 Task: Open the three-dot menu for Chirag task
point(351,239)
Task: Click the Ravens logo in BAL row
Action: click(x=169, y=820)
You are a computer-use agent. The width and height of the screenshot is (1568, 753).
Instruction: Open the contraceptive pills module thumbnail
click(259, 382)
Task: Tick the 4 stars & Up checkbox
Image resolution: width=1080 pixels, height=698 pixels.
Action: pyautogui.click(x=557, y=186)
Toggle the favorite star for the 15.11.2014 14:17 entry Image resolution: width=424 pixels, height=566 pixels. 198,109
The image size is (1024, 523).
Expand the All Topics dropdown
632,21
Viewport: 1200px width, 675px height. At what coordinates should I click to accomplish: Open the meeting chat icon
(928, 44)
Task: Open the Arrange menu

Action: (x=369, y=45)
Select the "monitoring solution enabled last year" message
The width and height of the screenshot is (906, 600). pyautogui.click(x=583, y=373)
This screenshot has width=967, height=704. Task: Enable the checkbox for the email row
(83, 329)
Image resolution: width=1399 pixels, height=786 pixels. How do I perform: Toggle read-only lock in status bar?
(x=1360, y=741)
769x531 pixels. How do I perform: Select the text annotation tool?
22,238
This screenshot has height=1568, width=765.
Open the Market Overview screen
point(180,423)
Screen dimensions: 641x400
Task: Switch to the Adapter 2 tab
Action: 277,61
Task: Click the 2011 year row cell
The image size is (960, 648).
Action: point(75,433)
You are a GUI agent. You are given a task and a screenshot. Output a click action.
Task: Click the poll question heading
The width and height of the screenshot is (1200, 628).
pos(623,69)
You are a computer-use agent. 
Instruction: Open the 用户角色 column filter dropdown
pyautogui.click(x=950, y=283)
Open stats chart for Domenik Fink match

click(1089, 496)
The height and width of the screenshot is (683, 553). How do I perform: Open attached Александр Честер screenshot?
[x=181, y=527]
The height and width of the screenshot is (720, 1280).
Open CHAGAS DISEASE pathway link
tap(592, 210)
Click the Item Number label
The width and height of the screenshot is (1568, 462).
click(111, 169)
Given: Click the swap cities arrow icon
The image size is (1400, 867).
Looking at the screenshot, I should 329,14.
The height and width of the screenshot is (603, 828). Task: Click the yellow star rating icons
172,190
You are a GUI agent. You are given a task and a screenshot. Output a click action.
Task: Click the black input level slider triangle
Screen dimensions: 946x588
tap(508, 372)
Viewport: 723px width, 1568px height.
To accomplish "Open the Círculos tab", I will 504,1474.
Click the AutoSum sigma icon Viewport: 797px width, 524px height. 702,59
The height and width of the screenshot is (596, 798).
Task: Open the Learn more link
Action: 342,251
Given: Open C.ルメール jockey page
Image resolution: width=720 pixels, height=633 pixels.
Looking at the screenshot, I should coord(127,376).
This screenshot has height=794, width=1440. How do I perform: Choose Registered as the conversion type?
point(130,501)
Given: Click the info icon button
+ + + + + + +
- [About this task]:
Return, unchanged, the run of lines above that opens with the line containing "Viewport: 1200px width, 675px" and closes with the line containing "Task: Click the poll question heading". Include both.

- [Exercise solution]:
Viewport: 1200px width, 675px height. At what coordinates should I click to accomplish: Open the meeting chat icon
(928, 44)
Task: Open the Arrange menu

Action: (x=369, y=45)
Select the "monitoring solution enabled last year" message
The width and height of the screenshot is (906, 600). pyautogui.click(x=583, y=373)
This screenshot has width=967, height=704. Task: Enable the checkbox for the email row
(83, 329)
Image resolution: width=1399 pixels, height=786 pixels. How do I perform: Toggle read-only lock in status bar?
(x=1360, y=741)
769x531 pixels. How do I perform: Select the text annotation tool?
22,238
This screenshot has height=1568, width=765.
Open the Market Overview screen
point(180,423)
Screen dimensions: 641x400
Task: Switch to the Adapter 2 tab
Action: 277,61
Task: Click the 2011 year row cell
The image size is (960, 648).
Action: point(75,433)
You are a GUI agent. You are given a task and a screenshot. Output a click action.
Task: Click the poll question heading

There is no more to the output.